### EXCERPT PROVIDED
It concerns sexual orientation, gender identity and “discrimination.”
On Tuesday, citizens of Houston, Texas, will go to the polls to vote on a controversial “sexual orientation and gender identity” (dubbed SOGI) measure.
Rather than protecting equality before the law, the SOGI ordinance, euphemistically named the Houston Equal Rights Ordinance (HERO), creates special legal protections based on “sexual orientation and gender identity.”
HERO, like all sexual orientation and gender identity laws, is bad public policy.
HERO does not clearly define what actions count as “discrimination” on the basis of sexual orientation or gender identity. Indeed, HERO leaves entirely unclear what actions could be accused of being discriminatory.
As a result, HERO would impose new, and potentially ruinous liability on innocent citizens for alleged “discrimination” based not on objective traits, but on subjective and unverifiable identities. HERO would further increase government interference in markets, potentially discouraging economic growth and job creation.
And, as to issues surrounding “gender identity” and “transgender” teachers, students and employees, HERO could require education and employment policies concerning schoolhouse, locker room, and workplace conditions that undermine common sense.
But the damage of HERO is not only economic. It also threatens the freedom of citizens, individually and in associations, to affirm their religious or moral convictions—convictions such as that marriage is the union of one man and one woman, and that maleness and femaleness are objectively rooted in biology, and should be valued and affirmed, not rejected or altered.
Under HERO, acting reasonably on these beliefs could be made illegal. After all, HERO is modelled on other SOGI laws that have been used to penalize bakers, florists, photographers, schools, and adoption agencies.

### DATA FOR REVIEW
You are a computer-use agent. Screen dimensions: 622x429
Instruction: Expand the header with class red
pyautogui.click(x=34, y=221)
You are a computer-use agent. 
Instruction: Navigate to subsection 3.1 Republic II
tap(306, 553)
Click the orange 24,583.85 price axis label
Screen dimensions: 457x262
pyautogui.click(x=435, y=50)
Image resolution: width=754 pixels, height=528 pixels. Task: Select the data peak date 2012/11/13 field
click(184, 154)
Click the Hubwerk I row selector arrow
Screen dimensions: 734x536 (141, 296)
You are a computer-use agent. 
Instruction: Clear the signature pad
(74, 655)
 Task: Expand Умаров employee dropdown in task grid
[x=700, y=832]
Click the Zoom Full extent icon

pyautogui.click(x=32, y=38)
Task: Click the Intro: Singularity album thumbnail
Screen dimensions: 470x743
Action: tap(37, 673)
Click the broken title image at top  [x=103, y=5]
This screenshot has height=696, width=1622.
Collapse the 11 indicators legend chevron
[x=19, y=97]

### TASK LIST
**a.** In the passage on Houston's ordinance, what is the formal name given to the SOGI ordinance?
**b.** Write out the portion of the passage on Houston's ordinance that runs from "Rather than protecting" up to and including "bad public policy.", reproducing its wording precisely.

### OUTPUTS FOR THE TASKS
**a.** The Houston Equal Rights Ordinance (HERO).

**b.**
Rather than protecting equality before the law, the SOGI ordinance, euphemistically named the Houston Equal Rights Ordinance (HERO), creates special legal protections based on “sexual orientation and gender identity.”
HERO, like all sexual orientation and gender identity laws, is bad public policy.